I Cammini dello Spirito — Tappa VI, Finale
Il Culmine della Luce
Il Silenzio Radicale di Stilo e l’Eremo di Bivongi
di Dino Savaiano · Voci dal Territorio
«Il tempo smette di scorrere orizzontalmente e si concentra in un eterno presente.»
Dove la Materia si Fa Luce
Siamo giunti alla fine del nostro viaggio. Se nei capitoli precedenti abbiamo esplorato la verticalità aerea di Aieta, l’estensione lucana di Rotonda e Viggianello, la decodifica dei codici a Rossano e la solidità matematica della pietra a Santa Severina, l’ultima tappa dei nostri Cammini dello Spirito ci conduce dove la materia sembra quasi farsi trasparente per lasciare spazio all’energia pura. Entriamo nella vallata dello Stilaro, l’antico cuore pulsante del monachesimo italo-greco, dove il cammino trova il suo compimento naturale nel concetto di sottrazione radicale.
La decodifica dei codici a Rossano
La solidità matematica della pietra a Santa Severina
Qui, tra le pareti scoscese del Monte Consolino e i boschi di Bivongi, il viaggio lento cessa di essere una semplice modalità di spostamento e diventa uno stato della coscienza: il punto in cui la luce e il silenzio azzerano il rumore del mondo.
L’Equazione Solare: la Cattolica di Stilo
La prima immagine che accoglie il viaggiatore a Stilo è un paradosso architettonico di straordinaria leggerezza.
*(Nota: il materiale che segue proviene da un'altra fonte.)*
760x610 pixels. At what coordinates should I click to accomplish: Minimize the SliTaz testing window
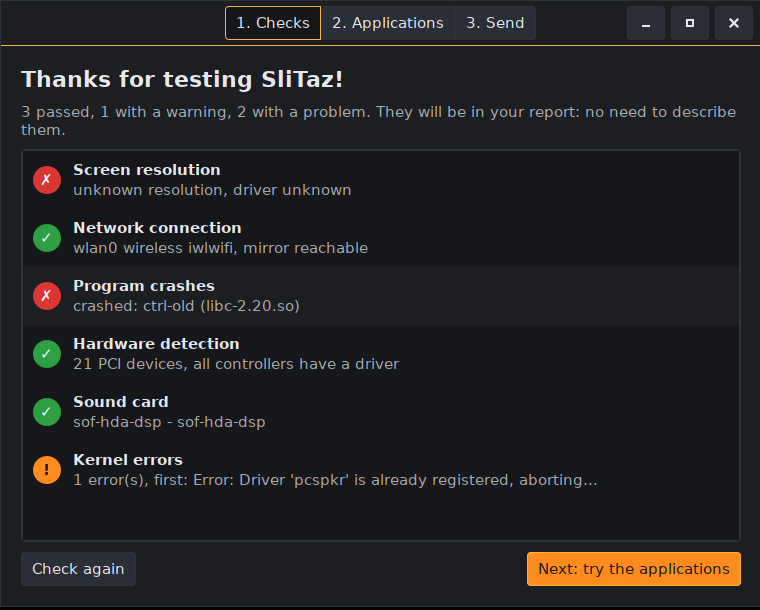coord(646,23)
Incastonata alle pendici del Monte Consolino, sospesa sopra i tetti del borgo, sorge la Cattolica. Questa piccolissima chiesa bizantina del X secolo, costruita interamente in mattoni rossi e sormontata da cinque cupole slanciate, sembra non avere peso. È un frammento d’Oriente caduto sui crinali della Calabria meridionale.
Per noi che pratichiamo la fisica della sosta, la Cattolica rappresenta l’apice del design spirituale. L’interno è un quadrato perfetto diviso da quattro colonne di reimpiego. Ma il vero miracolo non è solo architettonico: è un prodigio di luce che sembra sospendere l’entropia del tempo. La disposizione delle finestre lungo i tamburi delle cupole non è casuale, è un meccanismo astronomico calcolato secoli fa dai monaci per catturare la luce del sole in ogni momento del giorno, proiettando fasci geometrici sugli affreschi interni.
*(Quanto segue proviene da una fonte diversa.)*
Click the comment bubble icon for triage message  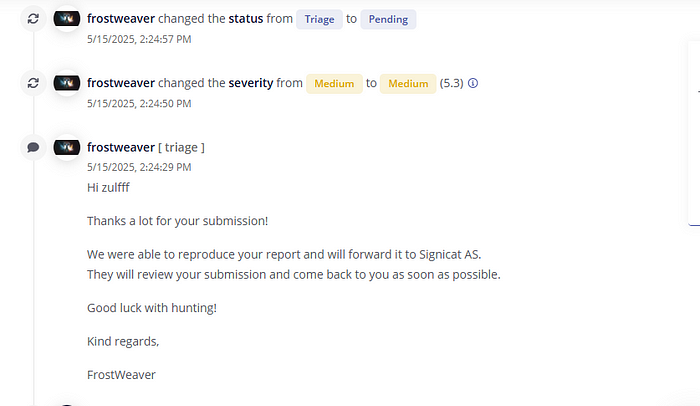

«Sedersi all’interno della Cattolica nel tardo pomeriggio significa osservare la luce che si fa parola.»
Non c’è sfarzo, non ci sono ori barocchi; c’è solo la purezza del mattone e del raggio solare. In questo spazio millimetrico, il tempo smette di scorrere orizzontalmente e si concentra in un eterno presente.
Il Silenzio Vivo: l’Eremo di San Giovanni Theristìs a Bivongi
Se Stilo rappresenta la perfezione della forma geometrica, la vicina Bivongi custodisce l’anima vivente di questa antica tradizione. Risalendo la vallata lungo sentieri sterrati che costeggiano cascate e gole profonde, si raggiunge il monastero ortodosso di San Giovanni Theristìs.
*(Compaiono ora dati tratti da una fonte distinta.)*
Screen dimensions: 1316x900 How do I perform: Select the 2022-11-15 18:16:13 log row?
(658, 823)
Questo non è un museo della memoria, ma un luogo di silenzio radicale tuttora attivo. Abitato da monaci che hanno scelto la via dell’ascesi e dell’isolamento geografico, l’eremo impone al visitatore una postura di rispetto e ascolto. Qui si sperimenta l’essenza stessa della filosofia di Viaggiare per Viaggiare: il viaggio leggero come forma di libertà.
Il viaggio leggero come forma di libertà
Le celle in pietra e la quotidianità scandita dal lavoro della terra e dalla preghiera dimostrano che l’energia culturale non ha bisogno di sovrastrutture: la rinuncia al superfluo è già, di per sé, un linguaggio compiuto. E lo stesso cammino necessario per raggiungere l’eremo agisce come un filtro naturale, quasi un rito di passaggio: chi arriva quassù ha già “speso” la fretta lungo il sentiero, un passo dopo l’altro, prima ancora di varcare la soglia.
Taccuino di Fine Viaggio: il Cammino Completato
Con la sosta nella vallata dello Stilaro si chiude il cerchio del nostro reportage dedicato alla Calabria bizantina. Abbiamo dimostrato come queste aree interne, spesso etichettate come “territori freddi” ed emarginati dai grandi flussi turistici, siano in realtà custodi di un’energia spirituale e culturale intatta.
I monaci basiliani ci hanno lasciato una rete di sentieri, eremi e pensieri che funziona ancora oggi come un argine al turismo di massa. Sta a noi, come viaggiatori consapevoli, decidere di abitarla con il passo giusto.
«Sta a noi, come viaggiatori consapevoli, decidere di abitare questa rete di sentieri, eremi e pensieri con il passo giusto.»